From Exercises 27–29, the running time is controlled by the maximum cyclic occupancy over windows of $m$ blocks distributed among $d$ disks. In particular, the analysis reduces to bounding the expected maximum load in a $d$-way occupancy process with $m$ balls, since marking is determined by the worst-loaded disk over the relevant consecutive block window.

We use the standard consequence of the cyclic occupancy bounds: if $N_j$ is the number of assignments to disk $j$, then

$$ \mathbf{E}[\max_j N_j] = \frac{m}{d} + O!\left(\sqrt{\frac{m \log d}{d}}\right), $$

for fixed $d$, obtained from the tail estimate in Exercise 27 combined with the blocking argument in Exercise 29.

Solution

Substitute $m = s d \log d$. The mean load per disk is

$$ \frac{m}{d} = s \log d. $$

The deviation term becomes

$$ \sqrt{\frac{m \log d}{d}} = \sqrt{\frac{s d \log d \cdot \log d}{d}} = \sqrt{s (\log d)^2} = (\log d)\sqrt{s}. $$

Hence the expected maximum load satisfies

$$ \mathbf{E}[\max_j N_j] = s \log d + O!\big((\log d)\sqrt{s}\big). $$

Divide by the ideal cost $m/d = s \log d$:

$$ r(d,m) = \frac{s \log d + O((\log d)\sqrt{s})}{s \log d} = 1 + O!\left(\frac{(\log d)\sqrt{s}}{s \log d}\right). $$

Cancellation of $\log d$ yields

$$ r(d,m) = 1 + O!\left(\frac{1}{\sqrt{s}}\right). $$

Since $d$ is fixed, all hidden constants depend only on $d$, not on $s$.

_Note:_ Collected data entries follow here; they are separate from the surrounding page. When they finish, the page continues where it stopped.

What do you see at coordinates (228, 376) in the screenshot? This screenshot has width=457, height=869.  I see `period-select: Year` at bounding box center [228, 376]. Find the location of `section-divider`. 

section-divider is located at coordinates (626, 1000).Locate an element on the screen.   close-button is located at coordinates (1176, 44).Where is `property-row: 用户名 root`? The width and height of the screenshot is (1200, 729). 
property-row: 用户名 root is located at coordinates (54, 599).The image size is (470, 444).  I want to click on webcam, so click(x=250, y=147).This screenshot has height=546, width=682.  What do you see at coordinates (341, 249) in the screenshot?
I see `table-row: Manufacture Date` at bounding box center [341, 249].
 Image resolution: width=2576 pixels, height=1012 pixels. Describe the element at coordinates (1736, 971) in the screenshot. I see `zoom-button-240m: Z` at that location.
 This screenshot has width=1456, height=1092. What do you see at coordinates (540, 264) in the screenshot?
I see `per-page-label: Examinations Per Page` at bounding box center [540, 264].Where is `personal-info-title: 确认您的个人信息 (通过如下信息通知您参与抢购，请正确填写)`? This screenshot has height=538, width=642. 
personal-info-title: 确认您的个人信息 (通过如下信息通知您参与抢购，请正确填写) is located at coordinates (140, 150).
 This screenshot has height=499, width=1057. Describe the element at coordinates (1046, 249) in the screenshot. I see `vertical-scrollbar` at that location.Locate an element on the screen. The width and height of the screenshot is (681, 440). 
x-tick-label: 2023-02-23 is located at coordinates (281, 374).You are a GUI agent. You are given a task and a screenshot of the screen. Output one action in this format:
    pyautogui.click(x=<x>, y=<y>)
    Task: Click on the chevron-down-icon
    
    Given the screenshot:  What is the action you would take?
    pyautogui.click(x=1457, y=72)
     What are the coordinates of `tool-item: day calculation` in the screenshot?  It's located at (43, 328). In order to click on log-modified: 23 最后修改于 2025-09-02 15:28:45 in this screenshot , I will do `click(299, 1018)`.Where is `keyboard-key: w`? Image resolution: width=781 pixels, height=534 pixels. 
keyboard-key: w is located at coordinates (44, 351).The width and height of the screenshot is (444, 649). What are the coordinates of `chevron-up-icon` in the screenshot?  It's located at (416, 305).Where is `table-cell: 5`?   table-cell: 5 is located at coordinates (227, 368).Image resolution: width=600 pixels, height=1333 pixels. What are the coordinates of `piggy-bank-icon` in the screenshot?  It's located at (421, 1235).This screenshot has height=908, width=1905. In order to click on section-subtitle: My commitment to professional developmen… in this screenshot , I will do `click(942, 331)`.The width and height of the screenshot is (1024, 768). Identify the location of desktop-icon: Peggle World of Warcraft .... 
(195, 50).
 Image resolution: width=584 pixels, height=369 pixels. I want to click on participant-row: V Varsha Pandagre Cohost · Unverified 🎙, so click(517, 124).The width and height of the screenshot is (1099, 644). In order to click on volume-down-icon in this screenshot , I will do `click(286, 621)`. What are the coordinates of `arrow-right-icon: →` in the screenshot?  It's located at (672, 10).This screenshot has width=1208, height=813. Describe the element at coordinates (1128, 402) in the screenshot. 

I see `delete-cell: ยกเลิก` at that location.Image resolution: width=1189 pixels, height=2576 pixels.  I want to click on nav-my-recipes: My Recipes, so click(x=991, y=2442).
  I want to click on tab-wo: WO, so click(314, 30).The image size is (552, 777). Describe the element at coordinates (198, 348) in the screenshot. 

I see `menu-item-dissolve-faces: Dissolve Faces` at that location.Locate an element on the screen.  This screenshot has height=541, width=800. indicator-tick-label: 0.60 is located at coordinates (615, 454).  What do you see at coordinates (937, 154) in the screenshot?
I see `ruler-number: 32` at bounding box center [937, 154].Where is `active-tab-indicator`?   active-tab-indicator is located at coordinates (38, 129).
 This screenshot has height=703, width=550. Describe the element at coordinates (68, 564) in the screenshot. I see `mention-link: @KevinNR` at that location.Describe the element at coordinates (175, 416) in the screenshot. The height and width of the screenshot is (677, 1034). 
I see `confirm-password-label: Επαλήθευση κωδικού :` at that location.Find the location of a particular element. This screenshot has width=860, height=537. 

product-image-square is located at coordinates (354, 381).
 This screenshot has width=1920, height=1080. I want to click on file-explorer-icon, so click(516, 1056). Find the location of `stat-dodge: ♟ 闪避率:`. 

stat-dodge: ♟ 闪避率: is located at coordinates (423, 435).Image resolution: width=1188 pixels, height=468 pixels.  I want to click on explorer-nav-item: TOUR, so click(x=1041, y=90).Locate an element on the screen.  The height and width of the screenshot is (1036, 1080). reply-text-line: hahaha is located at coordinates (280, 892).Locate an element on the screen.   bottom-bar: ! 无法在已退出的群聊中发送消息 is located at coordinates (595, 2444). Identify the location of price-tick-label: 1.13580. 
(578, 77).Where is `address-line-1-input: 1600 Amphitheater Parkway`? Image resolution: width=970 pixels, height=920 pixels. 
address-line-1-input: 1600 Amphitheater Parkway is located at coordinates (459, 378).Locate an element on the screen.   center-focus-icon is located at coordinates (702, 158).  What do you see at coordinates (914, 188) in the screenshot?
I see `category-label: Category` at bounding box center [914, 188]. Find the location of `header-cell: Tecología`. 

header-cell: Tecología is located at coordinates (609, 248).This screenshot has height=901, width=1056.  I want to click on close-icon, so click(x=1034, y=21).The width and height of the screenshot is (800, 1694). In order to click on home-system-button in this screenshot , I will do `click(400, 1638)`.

This completes the proof. ∎

Verification

The substitution $m = s d \log d$ gives linear mean load $m/d = s \log d$. The fluctuation term from the occupancy bound scales as $\sqrt{m \log d / d}$, which simplifies to $(\log d)\sqrt{s}$. Dividing this by $s \log d$ produces $1/\sqrt{s}$, with all dependence on $d$ absorbed into constants because $d$ is fixed. The asymptotic form $1 + O(1/\sqrt{s})$ follows directly.

Notes

The argument depends only on the standard maximum-load concentration for balls-in-bins with logarithmic scaling. The cyclic dependency from Exercise 29 does not change the order of magnitude, since it preserves the same occupancy tail bounds under rotation invariance of the access pattern.